100x more compute means the leap from GPT-3 to GPT-4.
Kinda, but there won’t be enough natural text data at the higher end of this range (using 2028-2030 compute) to just scale pretraining on text (you’d need more than 1,000 trillion tokens with repetition, maybe 200-300 trillion unique tokens), something else would need to happen instead or you start losing efficiency and compute ends up being less useful than it would be if there was enough text.
The steps of scaling take a long time, so only late 2025 models get to be shaped compute optimally for 2024 levels of pretraining compute, and run on hardware announced and first available in the cloud in 2024. This is just 2 years from 2022, when GPT-4 was trained, and the first of two 10x-20x steps at the 2022-2026 pace of scaling, with a third step remaining somewhere beyond 2026 if we assume $100bn per year revenue for an AI company (at that time). With 2026 compute, there just might be enough text data (with repetition) to say that scaling of pretraining is still happening in a straightforward sense, which brings the change from original Mar 2023 GPT-4 to 100x-400x (for models that might come out in 2027).

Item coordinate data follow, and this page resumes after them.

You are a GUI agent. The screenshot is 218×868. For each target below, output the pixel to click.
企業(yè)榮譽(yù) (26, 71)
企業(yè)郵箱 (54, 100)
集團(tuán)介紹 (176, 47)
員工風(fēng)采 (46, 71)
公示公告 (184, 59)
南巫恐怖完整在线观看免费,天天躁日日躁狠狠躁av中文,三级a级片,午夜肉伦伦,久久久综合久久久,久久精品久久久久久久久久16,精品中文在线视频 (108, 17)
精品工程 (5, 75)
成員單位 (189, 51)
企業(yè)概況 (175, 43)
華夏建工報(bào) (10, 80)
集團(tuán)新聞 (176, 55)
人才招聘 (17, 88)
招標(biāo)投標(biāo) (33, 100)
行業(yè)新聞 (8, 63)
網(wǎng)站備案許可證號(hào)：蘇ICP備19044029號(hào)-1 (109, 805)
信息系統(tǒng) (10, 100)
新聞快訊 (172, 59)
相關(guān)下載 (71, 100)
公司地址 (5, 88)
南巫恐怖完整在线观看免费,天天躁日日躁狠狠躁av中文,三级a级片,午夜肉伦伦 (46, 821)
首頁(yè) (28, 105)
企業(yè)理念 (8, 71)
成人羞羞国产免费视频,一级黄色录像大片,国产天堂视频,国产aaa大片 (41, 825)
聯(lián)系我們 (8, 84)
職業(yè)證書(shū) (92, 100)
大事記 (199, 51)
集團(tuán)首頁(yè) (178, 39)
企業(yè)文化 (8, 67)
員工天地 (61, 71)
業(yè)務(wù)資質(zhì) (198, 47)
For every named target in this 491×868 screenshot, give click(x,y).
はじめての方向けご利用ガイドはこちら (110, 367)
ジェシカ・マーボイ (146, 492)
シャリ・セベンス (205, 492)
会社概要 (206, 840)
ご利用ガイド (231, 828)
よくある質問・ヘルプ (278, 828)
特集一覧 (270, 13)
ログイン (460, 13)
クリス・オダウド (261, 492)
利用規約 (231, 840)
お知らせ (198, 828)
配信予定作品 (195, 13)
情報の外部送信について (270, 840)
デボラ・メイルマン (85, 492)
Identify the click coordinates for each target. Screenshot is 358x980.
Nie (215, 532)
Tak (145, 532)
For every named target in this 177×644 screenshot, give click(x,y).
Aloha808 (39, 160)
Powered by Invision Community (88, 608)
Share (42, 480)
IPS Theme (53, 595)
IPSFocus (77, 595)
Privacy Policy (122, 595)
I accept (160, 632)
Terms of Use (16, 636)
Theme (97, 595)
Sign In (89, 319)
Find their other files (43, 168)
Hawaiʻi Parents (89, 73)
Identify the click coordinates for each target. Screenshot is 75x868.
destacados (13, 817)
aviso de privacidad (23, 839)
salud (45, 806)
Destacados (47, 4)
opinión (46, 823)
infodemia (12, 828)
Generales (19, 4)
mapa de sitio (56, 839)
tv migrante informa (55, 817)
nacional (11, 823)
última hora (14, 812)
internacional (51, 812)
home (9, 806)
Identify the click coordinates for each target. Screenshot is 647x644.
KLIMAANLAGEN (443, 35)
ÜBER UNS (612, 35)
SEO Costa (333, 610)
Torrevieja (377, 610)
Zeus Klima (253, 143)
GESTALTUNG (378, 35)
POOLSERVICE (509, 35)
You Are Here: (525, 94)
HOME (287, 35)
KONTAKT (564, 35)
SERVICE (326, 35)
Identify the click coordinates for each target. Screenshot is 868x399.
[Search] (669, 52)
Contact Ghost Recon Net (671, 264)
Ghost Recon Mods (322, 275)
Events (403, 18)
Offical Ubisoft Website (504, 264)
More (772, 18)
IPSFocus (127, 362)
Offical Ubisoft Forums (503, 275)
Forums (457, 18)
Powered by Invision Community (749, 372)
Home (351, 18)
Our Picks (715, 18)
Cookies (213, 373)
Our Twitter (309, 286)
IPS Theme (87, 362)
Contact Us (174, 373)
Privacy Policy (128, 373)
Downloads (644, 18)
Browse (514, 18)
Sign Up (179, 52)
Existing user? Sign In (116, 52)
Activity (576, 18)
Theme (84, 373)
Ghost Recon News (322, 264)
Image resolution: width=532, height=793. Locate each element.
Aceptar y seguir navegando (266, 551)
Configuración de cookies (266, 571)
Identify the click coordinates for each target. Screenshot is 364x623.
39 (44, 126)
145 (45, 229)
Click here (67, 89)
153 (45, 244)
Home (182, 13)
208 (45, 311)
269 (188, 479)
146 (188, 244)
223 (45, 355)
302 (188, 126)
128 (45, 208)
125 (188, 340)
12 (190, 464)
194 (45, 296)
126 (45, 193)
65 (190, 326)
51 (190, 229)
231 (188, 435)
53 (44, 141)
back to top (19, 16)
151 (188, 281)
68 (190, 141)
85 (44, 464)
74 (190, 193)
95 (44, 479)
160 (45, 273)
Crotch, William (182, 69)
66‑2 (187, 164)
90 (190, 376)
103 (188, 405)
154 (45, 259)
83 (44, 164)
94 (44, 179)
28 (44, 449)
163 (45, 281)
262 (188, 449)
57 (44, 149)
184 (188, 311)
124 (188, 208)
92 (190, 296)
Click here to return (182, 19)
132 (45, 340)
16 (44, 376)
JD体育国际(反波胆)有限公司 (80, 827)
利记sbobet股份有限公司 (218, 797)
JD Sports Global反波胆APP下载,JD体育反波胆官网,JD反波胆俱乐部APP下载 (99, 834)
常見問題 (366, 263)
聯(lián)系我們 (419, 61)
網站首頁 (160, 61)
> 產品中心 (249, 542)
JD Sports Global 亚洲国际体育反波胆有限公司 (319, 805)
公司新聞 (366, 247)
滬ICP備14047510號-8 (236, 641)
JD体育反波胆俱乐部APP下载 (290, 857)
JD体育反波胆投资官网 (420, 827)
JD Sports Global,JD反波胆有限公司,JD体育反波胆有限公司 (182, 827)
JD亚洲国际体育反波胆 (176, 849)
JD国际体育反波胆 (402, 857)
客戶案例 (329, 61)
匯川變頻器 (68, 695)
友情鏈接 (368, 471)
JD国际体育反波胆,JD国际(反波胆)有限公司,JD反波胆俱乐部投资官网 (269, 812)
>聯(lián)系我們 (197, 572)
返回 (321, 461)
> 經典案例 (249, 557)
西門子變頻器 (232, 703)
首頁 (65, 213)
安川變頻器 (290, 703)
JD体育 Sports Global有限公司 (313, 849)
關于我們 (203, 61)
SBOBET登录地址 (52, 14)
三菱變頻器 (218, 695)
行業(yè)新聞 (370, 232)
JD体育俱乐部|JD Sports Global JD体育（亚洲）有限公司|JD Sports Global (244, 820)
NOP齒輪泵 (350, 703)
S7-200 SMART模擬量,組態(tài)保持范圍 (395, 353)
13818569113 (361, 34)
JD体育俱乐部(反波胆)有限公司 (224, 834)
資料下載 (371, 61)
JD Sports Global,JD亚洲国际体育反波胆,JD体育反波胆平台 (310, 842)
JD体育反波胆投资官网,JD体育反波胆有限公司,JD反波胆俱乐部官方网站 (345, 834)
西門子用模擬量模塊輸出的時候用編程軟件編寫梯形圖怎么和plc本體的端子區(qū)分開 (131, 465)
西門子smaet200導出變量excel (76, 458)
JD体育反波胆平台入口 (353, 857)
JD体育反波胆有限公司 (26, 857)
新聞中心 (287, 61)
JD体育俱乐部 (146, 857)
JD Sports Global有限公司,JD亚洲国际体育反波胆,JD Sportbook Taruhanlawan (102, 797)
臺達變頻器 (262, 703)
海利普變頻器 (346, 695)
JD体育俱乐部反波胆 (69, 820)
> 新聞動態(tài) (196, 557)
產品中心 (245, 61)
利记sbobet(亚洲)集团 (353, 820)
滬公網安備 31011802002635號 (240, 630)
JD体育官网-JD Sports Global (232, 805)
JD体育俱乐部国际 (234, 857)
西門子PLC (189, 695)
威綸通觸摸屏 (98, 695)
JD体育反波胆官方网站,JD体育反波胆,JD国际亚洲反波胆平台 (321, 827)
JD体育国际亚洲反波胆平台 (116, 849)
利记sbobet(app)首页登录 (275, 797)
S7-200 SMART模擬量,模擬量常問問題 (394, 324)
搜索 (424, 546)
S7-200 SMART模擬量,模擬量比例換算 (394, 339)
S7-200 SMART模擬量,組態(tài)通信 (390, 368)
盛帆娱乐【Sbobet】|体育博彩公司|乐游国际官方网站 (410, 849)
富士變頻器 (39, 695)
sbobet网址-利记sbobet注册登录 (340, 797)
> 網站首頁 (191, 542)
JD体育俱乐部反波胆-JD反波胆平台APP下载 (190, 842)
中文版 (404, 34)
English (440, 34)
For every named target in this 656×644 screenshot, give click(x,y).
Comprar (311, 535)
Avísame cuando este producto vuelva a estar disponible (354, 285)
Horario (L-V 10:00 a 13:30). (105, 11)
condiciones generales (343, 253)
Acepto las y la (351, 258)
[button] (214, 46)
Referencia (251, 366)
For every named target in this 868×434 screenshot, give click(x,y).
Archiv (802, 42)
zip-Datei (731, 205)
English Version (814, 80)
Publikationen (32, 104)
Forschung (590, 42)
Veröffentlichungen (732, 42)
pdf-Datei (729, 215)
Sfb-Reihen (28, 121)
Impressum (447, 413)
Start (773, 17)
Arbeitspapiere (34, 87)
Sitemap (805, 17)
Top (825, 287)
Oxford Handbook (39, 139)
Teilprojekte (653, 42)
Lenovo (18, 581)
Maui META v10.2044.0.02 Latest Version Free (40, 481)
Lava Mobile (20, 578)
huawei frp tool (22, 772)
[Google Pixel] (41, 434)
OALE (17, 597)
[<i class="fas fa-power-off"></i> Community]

But this 100x-400x is also a confusing point of comparison, since between 2023 and 2027 there was the introduction of RLVR scaling (and test time reasoning), and also all the improvements that come from working on a product (as opposed to a research prototype) for 4 years. Continual learning might be another change complicating this comparison that happens before 2027 (meaning it might be a significant change, which remains uncertain; that it’s coming in some form, at least as effective context extension, seems quite clear at this point).
Thank you! This makes me wonder if one can predict whether CoT-based AGI will be reached at all. Setting aside any forecaster’s nightmares like a time horizon growing exponentially until the very last couple of doublings or a potentially inflated time horizon of Claude Opus 4.5, one might try to predict the influence of the 100x-400x increase in compute on the METR-like[1] time horizon. And how much do you expect “setting up better tasks and RL environments” to increase the logarithm of the time horizon?
As for compute mostly falling back to growth according to its price-performance, the AI-2027 compute forecast doesn’t mention anything better than 3nm chips, and TSMC’s 2nm chips would be significantly more expensive than those of previous generations.
The METR benchmark itself has yet to include tasks requiring more than 16 hrs of work.